• [Data provided]:
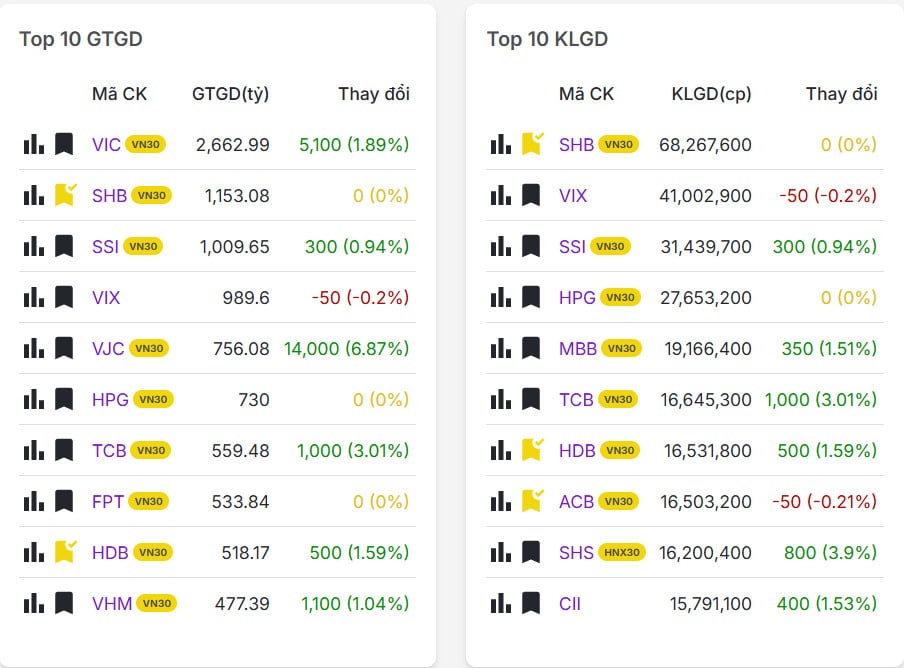This screenshot has width=904, height=668.
Task: Click the HNX30 badge next to SHS
Action: click(x=622, y=552)
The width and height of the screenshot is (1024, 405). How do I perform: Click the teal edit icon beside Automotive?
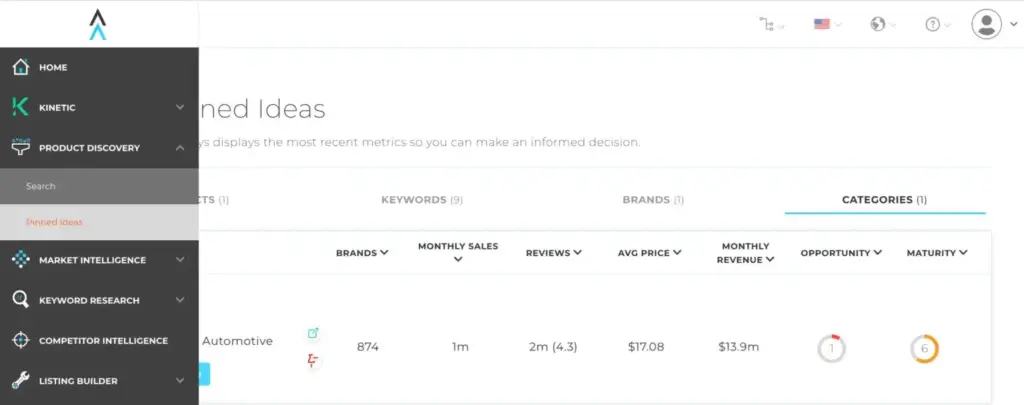[313, 333]
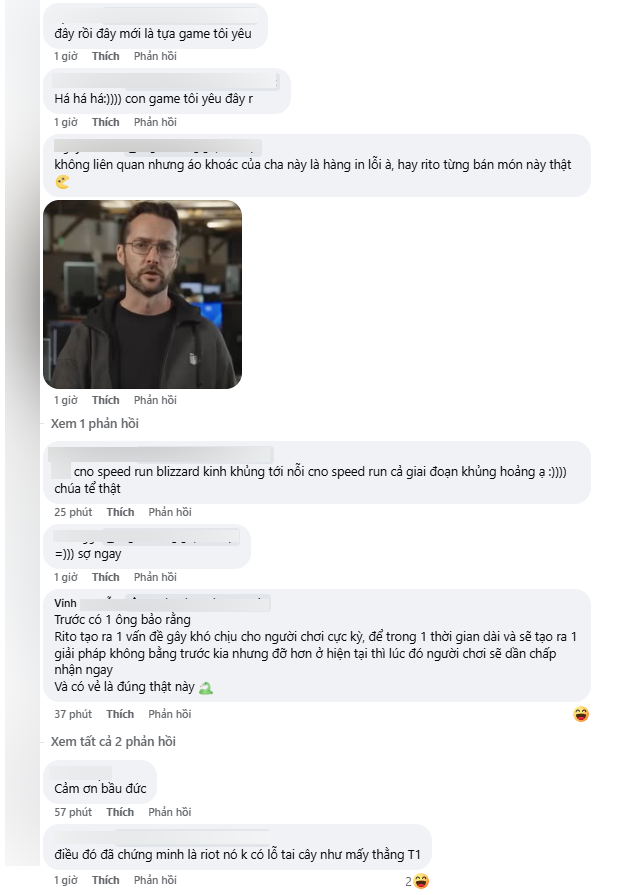Image resolution: width=624 pixels, height=895 pixels.
Task: Like the "=))) sợ ngay" comment
Action: coord(105,577)
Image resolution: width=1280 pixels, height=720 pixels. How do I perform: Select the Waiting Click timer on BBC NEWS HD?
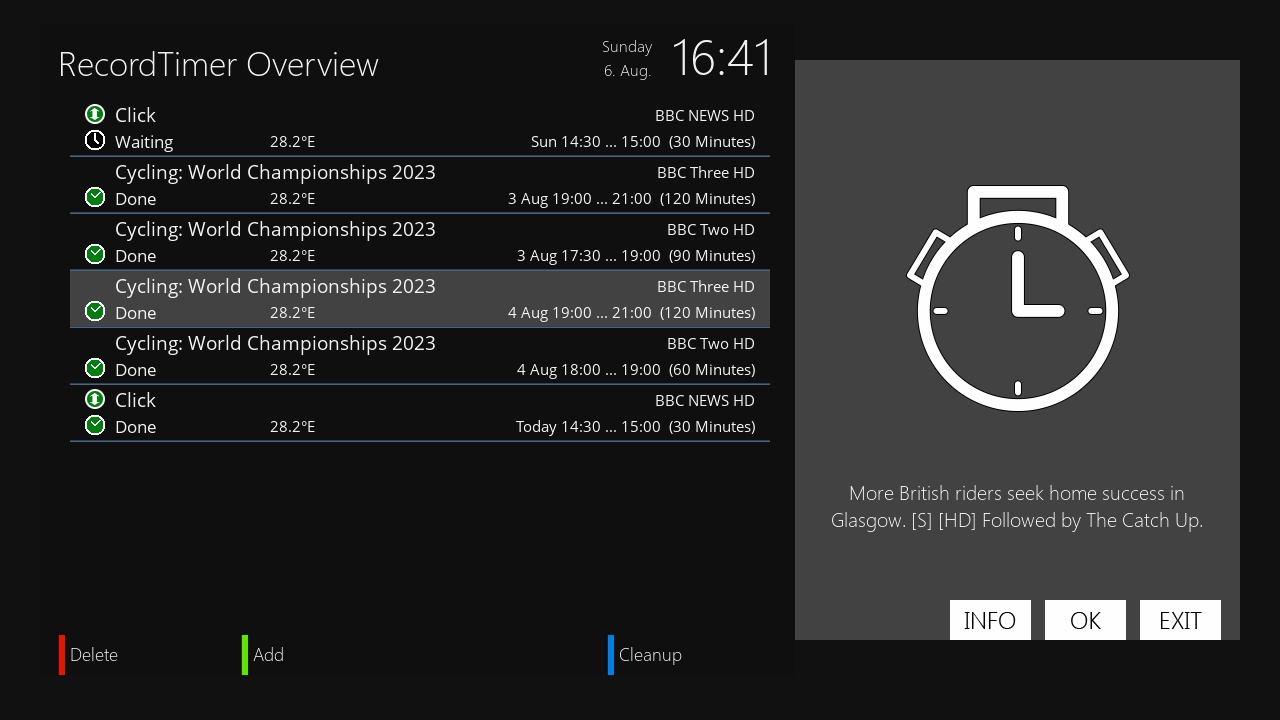click(x=420, y=127)
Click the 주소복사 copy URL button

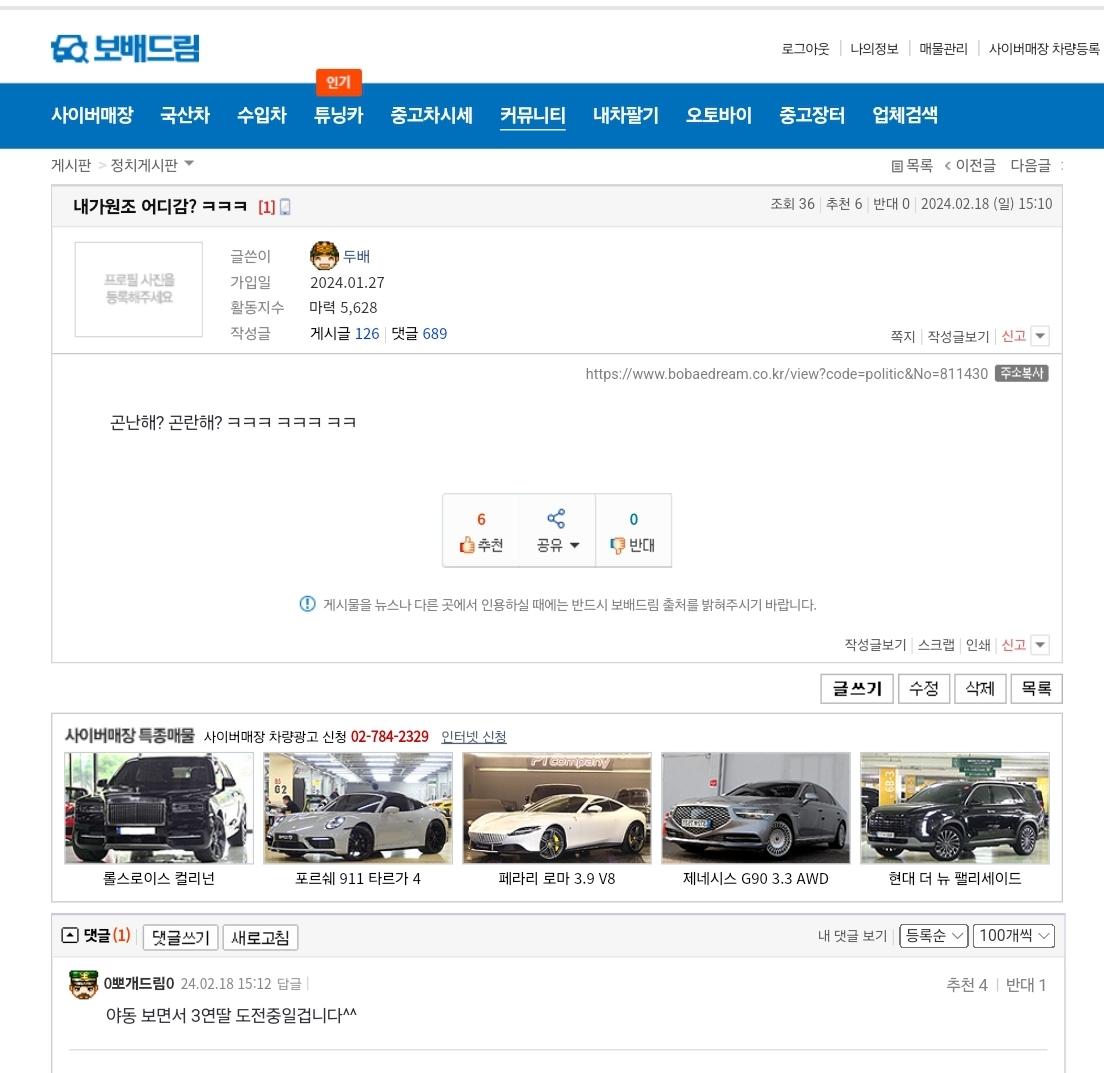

• [Exercise prompt]:
The exact lines from the one containing "The width and" through the end of the data are to be copied, with both ends kept and pictures left out.

• [Task response]:
The width and height of the screenshot is (1024, 405). How do I perform: Click the teal edit icon beside Automotive?
[313, 333]
Image resolution: width=624 pixels, height=895 pixels.
Task: Like the "=))) sợ ngay" comment
Action: coord(105,577)
Image resolution: width=1280 pixels, height=720 pixels. How do I perform: Select the Waiting Click timer on BBC NEWS HD?
click(x=420, y=127)
Click the 주소복사 copy URL button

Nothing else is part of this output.